Decentralization is more cost-efficient because it allows us to separate storage from compute. We tend to invest in storage where growth is more predictable and easier to optimize. When storage and compute are decoupled, instead of the case of a single proprietary platform, Starburst lets you query, transform, and process big data more affordably on Amazon, Microsoft, or Google’s scalable cloud platforms. With over fifty enterprise-class connectors which will seamlessly unify data from different sources and eliminate the data warehouse’s pipeline development and maintenance costs.
Using Starburst to build a federated architecture simplifies your data management system. Data volume and velocity are less of a challenge when historical and real-time data sets are just as accessible. Data products seamlessly integrate structured, unstructured, and semi-structured sources. Complex workloads take less effort to prepare and run.
My biggest revelation has been seeing how decentralization and abstraction transform data access.

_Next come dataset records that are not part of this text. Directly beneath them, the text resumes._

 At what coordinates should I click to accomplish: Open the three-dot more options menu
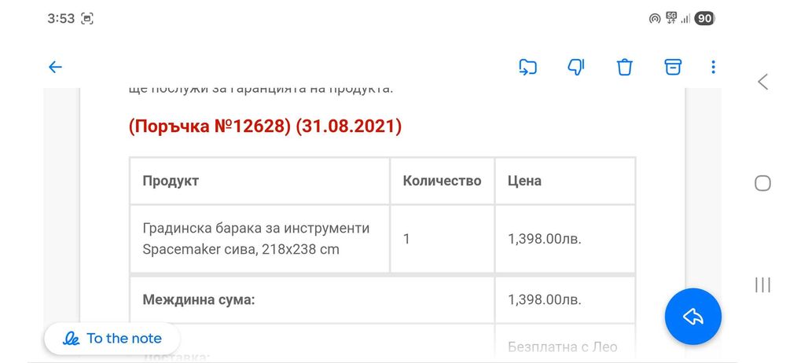pyautogui.click(x=713, y=68)
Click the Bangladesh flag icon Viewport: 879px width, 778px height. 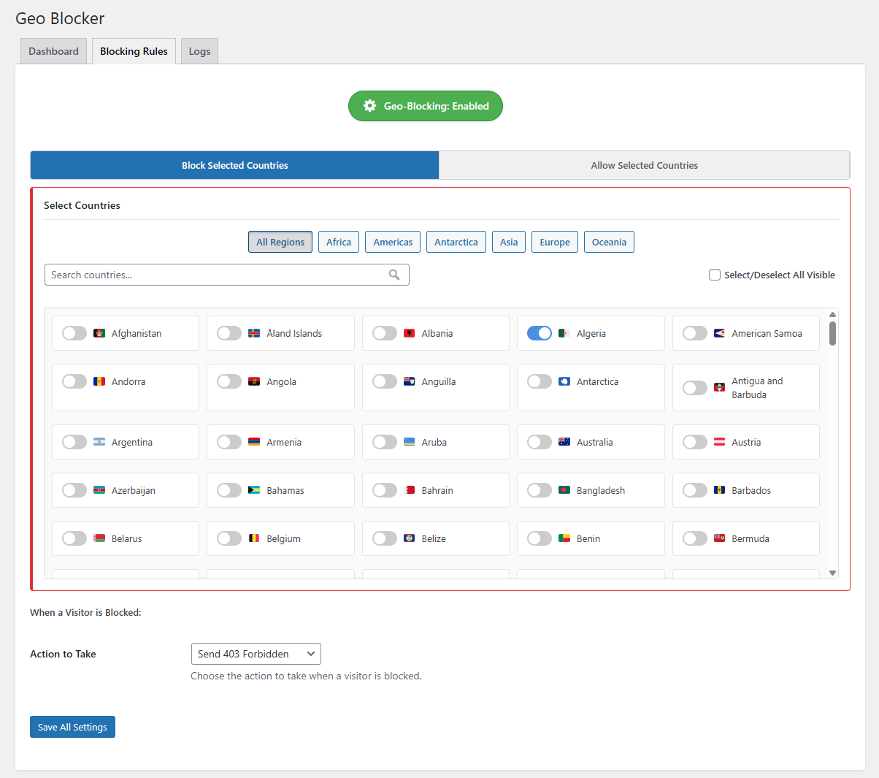click(564, 490)
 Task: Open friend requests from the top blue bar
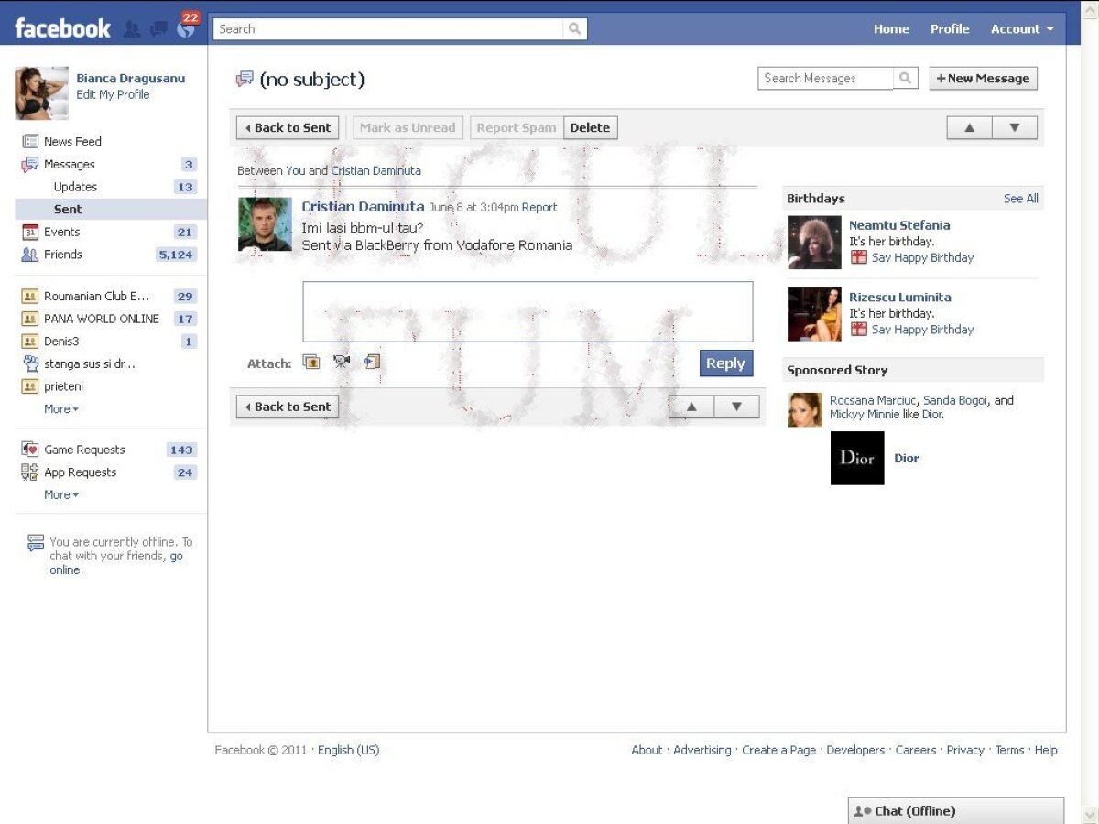pos(133,28)
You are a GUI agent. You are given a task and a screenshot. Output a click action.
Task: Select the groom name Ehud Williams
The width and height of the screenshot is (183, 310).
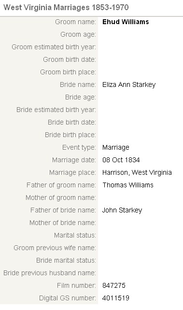(126, 22)
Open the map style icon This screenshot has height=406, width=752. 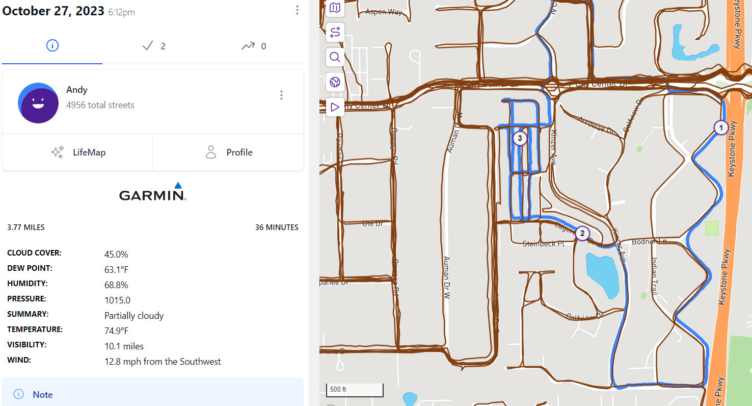(335, 8)
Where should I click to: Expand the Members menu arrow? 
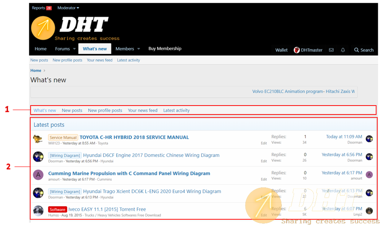click(x=138, y=49)
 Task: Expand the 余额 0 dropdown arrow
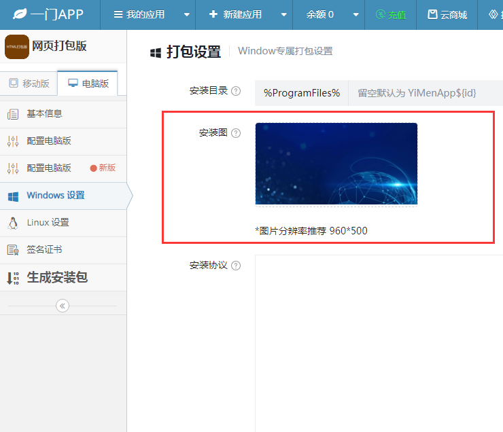(355, 15)
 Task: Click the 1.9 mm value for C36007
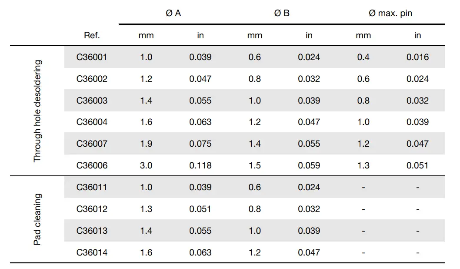[x=146, y=144]
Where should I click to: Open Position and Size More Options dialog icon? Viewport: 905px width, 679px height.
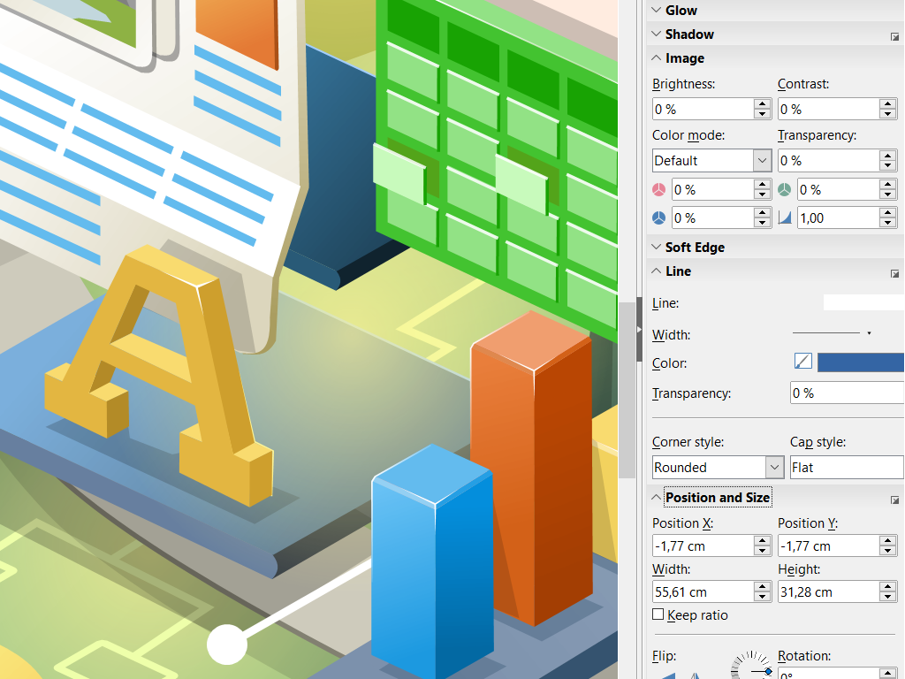pos(895,500)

Starburst’s connectors automatically deal with each source’s unique take on SQL. Instead of learning a new dialect for different systems, analysts can use their existing tools and SQL skills to access any data source directly, requiring less reliance on a data engineering team.
Don’t get me wrong, as a data engineer, I have a great sense of pride in working with people and unlocking data they need for decision-makers and business users. I am not inclined to be a gatekeeper and if being a data superhero means I have to also be a data gatekeeper for routine requests, I am not doing my job well. My goal is to build for data users, and enable data driven organizations. There is plenty of work to be done, unblocking people efficiently helps me in the long run.

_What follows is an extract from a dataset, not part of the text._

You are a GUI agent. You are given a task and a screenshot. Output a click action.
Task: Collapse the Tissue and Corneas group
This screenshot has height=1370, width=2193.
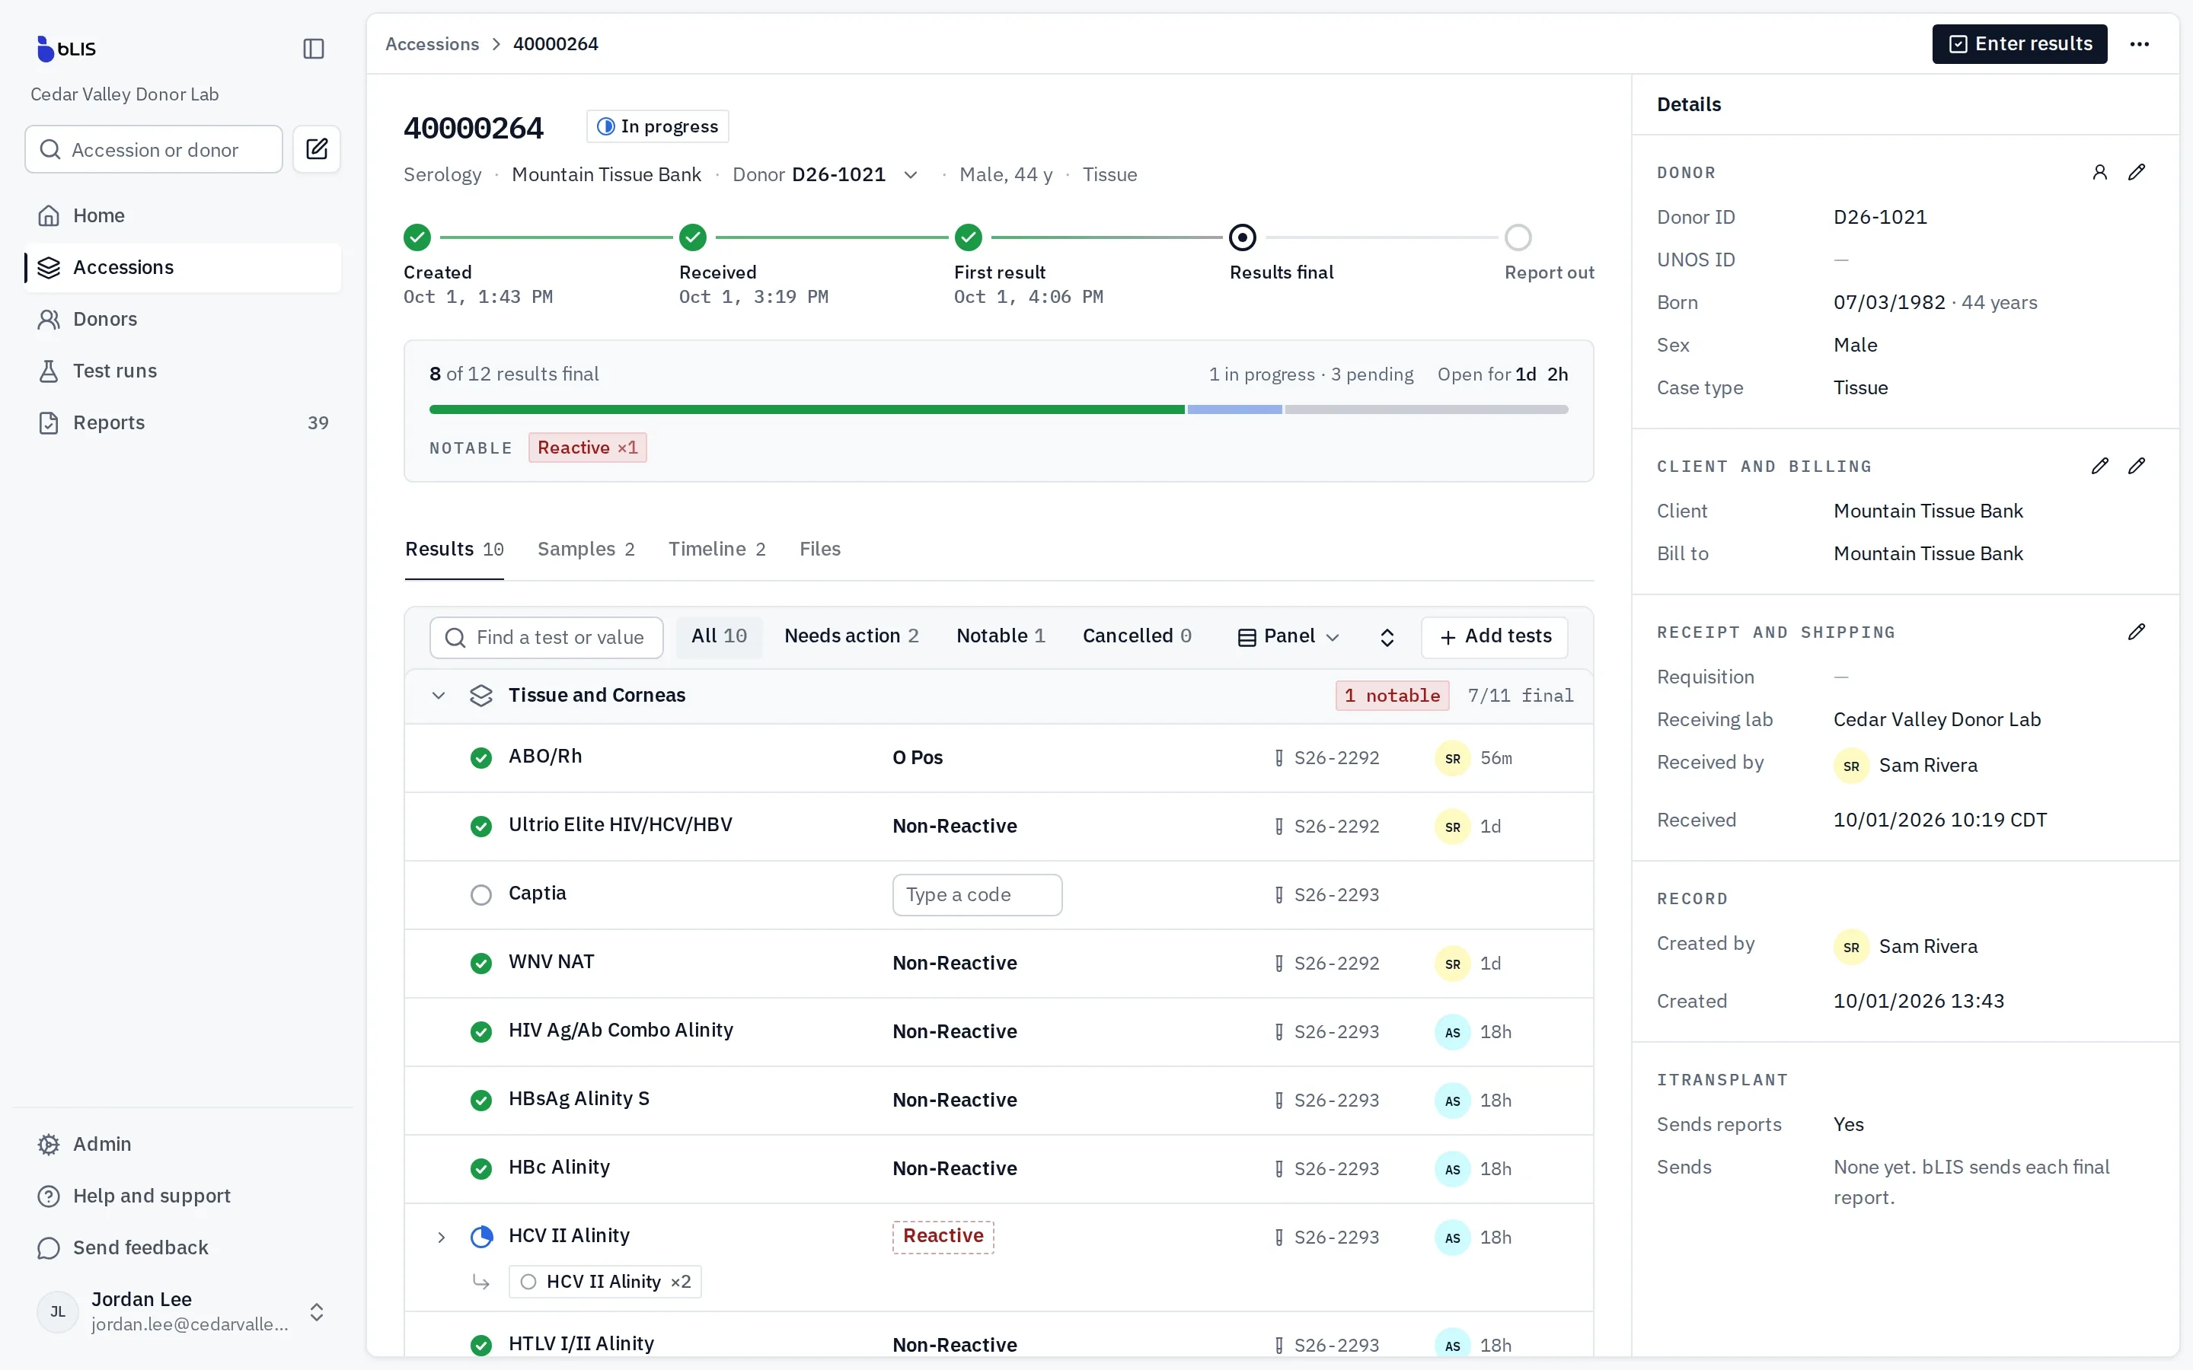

Democratizing access in this federated model isn’t the compliance nightmare you’d think it’d be. Starburst’s single point of access makes it a single point of access control where you can turn role-based and attribute-based rules into fine-grained controls at scale. Data access can be modeled to respond to any legal compliances: data is protected and there’s a least privilege model.
Breaking data silos
How 8 companies gained greater data warehousing value with Starburst
Don’t rely on the data warehouse for everything. Decentralization is inevitable as you grow.
Working on data warehouses taught me lessons that are still with me today. But it wasn’t until working with my team at Starburst that I could put those lessons in perspective.
All the hard work it took to keep pipelines working and get projects across the finish line shared a root cause that I couldn’t see at the time. We were trying to force a centralized model on a fundamentally decentralized — and uncentralizable — system. Often my job would be maintenance, troubleshooting, and “hot-fixing”. I could be pulled into problem after problem, and not be able to be more strategic or build better data systems, because we (as data engineers) tend to keep all our systems afloat.
Perhaps there is an overall emerging pattern I’ve observed that is even bigger than centralized data warehousing.
The way I see it: there is a parallel between software development, decentralizing code and processes, and data-engineering. Software went from a highly centralized process to a more node (peer) process (the internet and networked systems led the way).
Bottomline: Decentralization is inevitable and that is how I would approach data management today.
Now that I have a different perspective, decentralization is the better way to reach the goal data warehouses were supposed to achieve. Starburst’s federated data analytics lets you embrace the complexity of modern data, making data easier to manage, access, protect, and use to generate business insights.